Era tomar providência
pra resolver a pendência!
XII
Se a sorte o deixa por baixo,
de repente vira o jogo,
com seu jogo de cintura
reverte qualquer malogro,
pois tem as artes e manhas
do velho Cancão de Fogo.
matreirice - onça do mato,
rapidez - pulo do gato!
XIII
Apertado pela fome
e pela necessidade,
demonstra mais uma vez
toda versatilidade,
buscando horizontes novos
fora de sua cidade,
em centros como Brasília,
São Paulo e o Sul-maravilha!
XIV
No início, só os jovens,
destemidos e risonhos,
partiam nessa aventura
embalados pelos sonhos;
depois, chefes de família,
mudos, trêmulos, tristonhos:
- esperança e aflição
dentro da mesma emoção!
XV
Sem estudo, sem preparo
e sem qualificação,
aceitavam o subemprego
na pesada construção
ou nas fábricas - sofrendo
as peias da sujeição,
presos à fatalidade,
sem pão e sem liberdade!
XVI
Antes, livres passarinhos
a voar em céu de vento,
vêem-se, então, atrelados
a patrões sem sentimento,
sujeitos a duras regras
e irrisório rendimento,
que não merece outro nome
senão salário de fome!
XVII
O migrante, infelizmente,
vai inchar outras cidades,
novos hábitos ganhar,
e novas habilidades;
em colônias e favelas
criando comunidades,
sem bases estruturais
ou valores culturais!
XVIII
Heróis!
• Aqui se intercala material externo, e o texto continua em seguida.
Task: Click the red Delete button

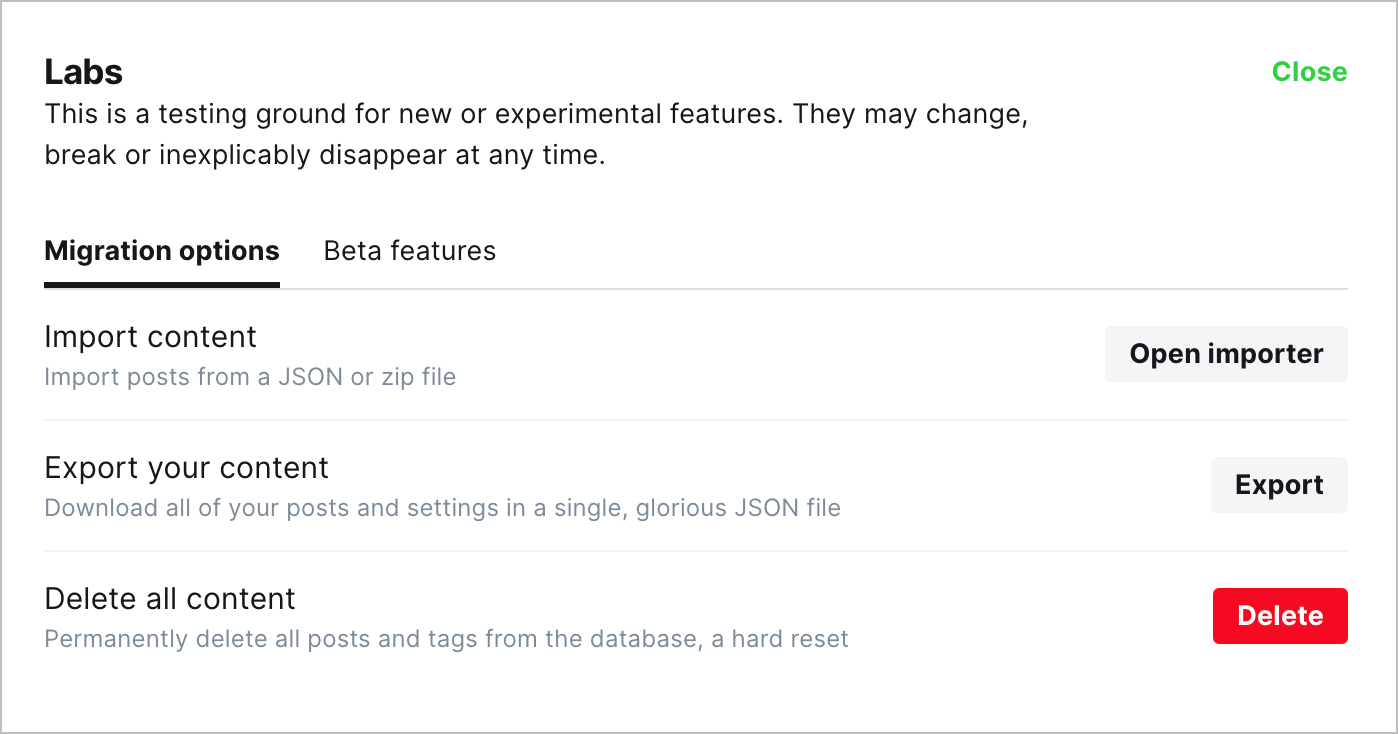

Alguns, tendo sorte,
conseguem, com teimosia,
montar o próprio negócio,
se a ocasião propicia;
atuando em vários ramos:
- do alho à churrascaria,
açougue, fruta, verdura
- em tudo ele se aventura!
XIX
Dou mostra dessa mistura
em bazar de Araguaína:
- pimenta, cominho e cravo,
vela branca e parafina;
sutiã, calcinha, renda,
vestido de seda fina;
facão e faca de ponta,
e mais produtos sem conta!
XX
Muitas vezes alguns deles,
agindo com esperteza,
conseguem fazer fortuna
e até arrotar riqueza!
Mas isso é pau de gangorra,
que por sua natureza,
ora em cima, ora no chão,
sempre muda a posição!
XXI
Porém nem todos quiseram
empregos tão humilhantes,
ou, com vis expedientes,
agir como meliantes;
por isso, com muita garra,
viraram negociantes,
com base no mesmo alho,
que sempre lhes deu trabalho!
XXII
Quando nosso alho perdeu
qualidade e aceitação,
o mangalheiro partiu
atrás de outra solução,
buscando o produto fora,
de igual ou melhor padrão,
mas conservando os mercados,
duramente conquistados!
XXIII
Francisco Santos e Picos,
antes grandes produtores,
aos poucos foram virando
centros distribuidores
do alho de outros lugares,
vez que o rio, em estertores,
o pouco que produzia
o comprador não queria!
XXIV
Ver-se assim FRANCISCO SANTOS
tornar-se MERO ENTREPOSTO,
foi como se ver no RIO
um REI CAÍDO E DEPOSTO,
a dor presa em cada peito
e o pranto a rolar no rosto...
Porém, o que se fazer,
se era preciso viver?!
XXV
Tempo correu, a cidade
mudou de modos e caras,
adventícios vieram
de terras bem mais avaras;
novos costumes, virtudes (?)
Nenhumas, ou quase raras;
os Velhos Troncos... morrendo,
e a tradição... se perdendo!
XXVI
O nosso homem lá fora
aprendeu e conquistou
direito a não só comer
"o pão que o diabo amassou,"
mas, também, a usufruir
do que a cultura criou...
Por entre espinhos e escolhos,
tirou a venda dos olhos!
XXVII
Foi um longo aprendizado
desde o círculo de giz
até transpor essa cerca,
com a garra do aprendiz,
que busca um lugar ao sol,
e um canto pra ser feliz...
De mangalheiro a turista,
foi uma grande conquista!!!
XXVIII
No lugar do alheiro antigo,
matuto, triste, vencido;
surge um novo mangalheiro,
vivaz, esperto e sabido,
bastante civilizado,
não tão lido, mas corrido;
de Manaus ao Paraguai,
em toda parte ele vai!
XXIX
Por amor e por costume,
feito animal de cocheira,
sempre que pode, ele vem
em viagem rotineira,
rever parentes e amigos
na festa da padroeira;
muitos até com requintes,
em reluzentes D-Vintes!
XXX
Ora falei no presente,
outras vezes no passado,
dando ao leitor a idéia
de verso mal acabado;
foi mesmo proposital,
pra mostrar meu retratado:
se enverga, mas não se dobra,
e dos golpes se RECOBRA!
[1] Livramento era o nome antigo de José de Freitas-PI (N. do A.)